[Pixel coordinate grounding data]
= = = =

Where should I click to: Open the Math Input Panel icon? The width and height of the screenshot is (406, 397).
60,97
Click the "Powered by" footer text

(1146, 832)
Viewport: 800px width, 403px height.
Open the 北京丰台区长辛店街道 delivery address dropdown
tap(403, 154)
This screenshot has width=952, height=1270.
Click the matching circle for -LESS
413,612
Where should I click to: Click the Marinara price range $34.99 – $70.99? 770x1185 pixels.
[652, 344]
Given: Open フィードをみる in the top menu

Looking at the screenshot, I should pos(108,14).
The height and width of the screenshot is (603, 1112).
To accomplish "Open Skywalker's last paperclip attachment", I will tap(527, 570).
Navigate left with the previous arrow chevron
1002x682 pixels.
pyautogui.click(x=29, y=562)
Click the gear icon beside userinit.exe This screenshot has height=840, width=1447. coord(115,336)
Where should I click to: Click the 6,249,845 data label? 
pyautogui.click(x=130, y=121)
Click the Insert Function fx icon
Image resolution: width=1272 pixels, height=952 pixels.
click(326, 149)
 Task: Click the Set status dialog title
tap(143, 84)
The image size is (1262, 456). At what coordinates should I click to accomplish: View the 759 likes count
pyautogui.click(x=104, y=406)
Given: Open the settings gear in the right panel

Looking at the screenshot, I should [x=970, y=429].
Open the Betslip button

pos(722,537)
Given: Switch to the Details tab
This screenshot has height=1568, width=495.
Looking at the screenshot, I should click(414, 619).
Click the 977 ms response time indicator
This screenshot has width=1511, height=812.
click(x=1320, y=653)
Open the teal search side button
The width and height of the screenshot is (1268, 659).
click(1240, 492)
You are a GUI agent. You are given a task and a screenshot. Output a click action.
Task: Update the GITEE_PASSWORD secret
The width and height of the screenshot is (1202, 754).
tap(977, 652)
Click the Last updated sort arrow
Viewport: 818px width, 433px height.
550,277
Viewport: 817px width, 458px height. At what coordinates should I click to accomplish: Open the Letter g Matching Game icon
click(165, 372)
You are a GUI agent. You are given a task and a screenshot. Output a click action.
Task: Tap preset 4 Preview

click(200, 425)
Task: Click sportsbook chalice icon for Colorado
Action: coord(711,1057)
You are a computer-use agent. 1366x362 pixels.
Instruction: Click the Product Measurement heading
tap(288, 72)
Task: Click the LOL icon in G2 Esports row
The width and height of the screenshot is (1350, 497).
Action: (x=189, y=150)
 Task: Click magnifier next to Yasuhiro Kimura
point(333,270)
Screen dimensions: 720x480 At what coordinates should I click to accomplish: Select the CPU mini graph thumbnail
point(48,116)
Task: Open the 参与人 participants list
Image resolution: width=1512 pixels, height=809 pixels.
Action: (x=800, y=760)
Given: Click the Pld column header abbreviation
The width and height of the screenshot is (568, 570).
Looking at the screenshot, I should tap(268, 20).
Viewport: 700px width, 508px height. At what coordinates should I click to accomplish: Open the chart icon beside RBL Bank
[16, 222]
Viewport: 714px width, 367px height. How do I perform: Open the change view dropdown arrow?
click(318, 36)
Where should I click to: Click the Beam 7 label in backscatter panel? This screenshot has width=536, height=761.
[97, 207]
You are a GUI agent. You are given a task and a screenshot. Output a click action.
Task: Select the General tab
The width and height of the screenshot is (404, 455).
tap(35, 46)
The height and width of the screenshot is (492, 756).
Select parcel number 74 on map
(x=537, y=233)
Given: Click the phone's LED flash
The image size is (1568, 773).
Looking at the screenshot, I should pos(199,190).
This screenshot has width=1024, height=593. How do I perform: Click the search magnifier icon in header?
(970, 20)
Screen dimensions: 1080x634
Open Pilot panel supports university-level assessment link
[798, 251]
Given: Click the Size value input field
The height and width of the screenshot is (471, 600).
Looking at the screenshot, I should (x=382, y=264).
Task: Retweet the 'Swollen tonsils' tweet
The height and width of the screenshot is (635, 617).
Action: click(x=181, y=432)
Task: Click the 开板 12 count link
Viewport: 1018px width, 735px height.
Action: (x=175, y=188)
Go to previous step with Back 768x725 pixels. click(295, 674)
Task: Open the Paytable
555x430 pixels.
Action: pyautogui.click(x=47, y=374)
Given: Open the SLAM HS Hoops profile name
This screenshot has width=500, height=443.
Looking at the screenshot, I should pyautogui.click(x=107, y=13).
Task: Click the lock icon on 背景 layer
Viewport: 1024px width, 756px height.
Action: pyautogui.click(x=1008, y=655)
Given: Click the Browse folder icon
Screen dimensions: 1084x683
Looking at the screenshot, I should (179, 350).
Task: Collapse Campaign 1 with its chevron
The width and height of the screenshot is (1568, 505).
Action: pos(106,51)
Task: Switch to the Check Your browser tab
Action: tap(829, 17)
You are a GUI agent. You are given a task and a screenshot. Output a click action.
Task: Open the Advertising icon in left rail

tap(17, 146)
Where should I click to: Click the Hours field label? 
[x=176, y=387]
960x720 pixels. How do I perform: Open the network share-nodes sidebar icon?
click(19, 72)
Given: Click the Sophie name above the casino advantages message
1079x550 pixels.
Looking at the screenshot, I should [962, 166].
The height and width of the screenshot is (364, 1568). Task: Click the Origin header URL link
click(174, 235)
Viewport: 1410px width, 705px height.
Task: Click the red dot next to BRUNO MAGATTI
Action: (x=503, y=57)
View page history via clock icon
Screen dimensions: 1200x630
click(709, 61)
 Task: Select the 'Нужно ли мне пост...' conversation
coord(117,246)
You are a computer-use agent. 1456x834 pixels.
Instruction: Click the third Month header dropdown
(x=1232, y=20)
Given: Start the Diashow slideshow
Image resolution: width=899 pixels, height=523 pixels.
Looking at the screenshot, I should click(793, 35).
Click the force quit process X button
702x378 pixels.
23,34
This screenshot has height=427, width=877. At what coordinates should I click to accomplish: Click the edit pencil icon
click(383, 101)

= = = =

• Try it: Look through the entries above and say how many lines contain "with", giving nothing but the number.

• Completed task: 3